Too Many Approximations

You can only get so lucky
Published on 2025/09/30

Today, we finished the last chapter of "AI Engineering". It was an interesting journey that sparked many conversations among the team. I'll reflect on some of those later, and I have a longer post planned based on ideas from these discussions. Many conversations weren't purely technical, they questioned the ethical and philosophical implications of day-to-day AI use.

I led the discussion for the last chapter, which summarized system design for AI Engineering. It covered the evolution of AI systems, recommended components, and extensive material on user feedback and system improvement. Unfortunately, as I read through the book, I became increasingly skeptical about the quality of applications built on multiple AI agents.
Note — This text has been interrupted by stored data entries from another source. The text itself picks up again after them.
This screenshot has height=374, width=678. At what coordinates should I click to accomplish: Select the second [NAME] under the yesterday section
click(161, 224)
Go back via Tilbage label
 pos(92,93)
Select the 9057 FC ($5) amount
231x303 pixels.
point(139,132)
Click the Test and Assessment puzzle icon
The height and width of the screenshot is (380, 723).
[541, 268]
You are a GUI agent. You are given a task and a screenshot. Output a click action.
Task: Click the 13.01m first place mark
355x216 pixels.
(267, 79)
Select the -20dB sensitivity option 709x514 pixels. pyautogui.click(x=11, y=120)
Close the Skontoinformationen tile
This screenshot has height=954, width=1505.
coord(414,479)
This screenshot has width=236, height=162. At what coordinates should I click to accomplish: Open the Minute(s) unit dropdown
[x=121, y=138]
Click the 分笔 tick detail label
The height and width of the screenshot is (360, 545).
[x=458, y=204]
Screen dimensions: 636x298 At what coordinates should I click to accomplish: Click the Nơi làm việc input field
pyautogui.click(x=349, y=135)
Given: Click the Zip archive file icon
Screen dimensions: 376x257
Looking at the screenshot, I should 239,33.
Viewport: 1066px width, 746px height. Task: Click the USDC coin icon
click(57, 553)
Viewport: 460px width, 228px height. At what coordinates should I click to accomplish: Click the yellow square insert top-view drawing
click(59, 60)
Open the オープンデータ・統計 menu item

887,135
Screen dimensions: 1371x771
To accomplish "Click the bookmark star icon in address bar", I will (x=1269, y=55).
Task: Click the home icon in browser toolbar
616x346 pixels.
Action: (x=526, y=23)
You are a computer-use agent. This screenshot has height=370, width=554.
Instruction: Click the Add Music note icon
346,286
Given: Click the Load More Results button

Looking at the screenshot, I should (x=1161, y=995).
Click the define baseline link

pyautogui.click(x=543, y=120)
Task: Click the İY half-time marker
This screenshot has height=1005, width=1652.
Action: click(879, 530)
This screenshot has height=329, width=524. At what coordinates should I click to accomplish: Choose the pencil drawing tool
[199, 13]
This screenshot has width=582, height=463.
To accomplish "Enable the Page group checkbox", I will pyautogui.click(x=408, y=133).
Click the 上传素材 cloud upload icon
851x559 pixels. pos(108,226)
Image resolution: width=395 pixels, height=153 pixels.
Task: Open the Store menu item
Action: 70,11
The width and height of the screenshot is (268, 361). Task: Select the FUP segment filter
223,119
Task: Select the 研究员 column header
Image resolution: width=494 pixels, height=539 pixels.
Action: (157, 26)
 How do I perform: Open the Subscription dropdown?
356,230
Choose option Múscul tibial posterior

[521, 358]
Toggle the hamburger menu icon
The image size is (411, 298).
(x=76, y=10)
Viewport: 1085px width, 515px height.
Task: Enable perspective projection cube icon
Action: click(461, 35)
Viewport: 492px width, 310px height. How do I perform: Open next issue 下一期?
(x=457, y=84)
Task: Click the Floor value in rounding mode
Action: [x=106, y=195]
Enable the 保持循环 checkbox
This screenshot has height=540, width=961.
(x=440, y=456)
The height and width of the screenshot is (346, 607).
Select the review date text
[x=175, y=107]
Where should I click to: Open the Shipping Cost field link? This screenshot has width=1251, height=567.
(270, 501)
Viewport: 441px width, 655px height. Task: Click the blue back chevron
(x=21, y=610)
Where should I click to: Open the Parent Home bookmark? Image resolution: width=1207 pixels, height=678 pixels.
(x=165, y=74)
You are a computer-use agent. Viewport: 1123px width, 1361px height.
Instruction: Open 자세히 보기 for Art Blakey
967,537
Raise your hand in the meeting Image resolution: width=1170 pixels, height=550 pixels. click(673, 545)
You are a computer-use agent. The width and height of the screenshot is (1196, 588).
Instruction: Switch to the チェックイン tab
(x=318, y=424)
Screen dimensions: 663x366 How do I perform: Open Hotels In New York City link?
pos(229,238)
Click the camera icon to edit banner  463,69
I optimistically assume that as years pass, we'll have more effective and efficient models to use as individual blocks within AI application systems. For example, routers can be implemented using smaller models. Since many LLMs are probabilistic models (oversimplifying here), connecting all these components together reveals a problem: your data flow starts from a user query expressed in natural language (already an approximation of what the user wants). It then proceeds through several components like routers and gateways, which are also often models of different sizes. All of them are probabilistic, so not exactly accurate. As you put all the pieces together, you realize it's a very non-deterministic system, beyond what we've seen in regular system design.

Just last year I reviewed a software architectural book, and it's impressive how different a mature set of guidelines is compared to what I've seen in this book. What made it worse was the section on user feedback. That's where I lost most hope. There are countless ways to collect feedback, but again, it's based on unreliable and sometimes biased communication that you still have to sift through to extrapolate something your model or application can use to improve.

This still feels like a complex combination of components glued together with trial and error. I'm not sure if this impression is only because of how far we'd gotten when the book was written, or if things are now in a better place. And don't get me started on the ability to reproduce bugs or poor flows, that's already hard in established systems, I can't imagine in AI applications!

Thoughts

Building applications in the AI space seems complex at scale to be built reliably. I'm aware that simpler ones fundamentally based on educated prompts can work fairly well, but their level of complexity is much lower than the more involved systems we're used to seeing in largely successful products.

It was incredibly beneficial to read this book in a group setting. It was eye-opening to see how most people came to the same conclusions and had the same (perhaps too harsh) opinion about the book's delivery.

There still seem to be many unsolved problems to make AI applications predictable and reliable. While we're definitely in the early stages, it will be fascinating to see how the industry evolves in the next 5 to 10 years. I'd recommend exploring these issues before buying this book.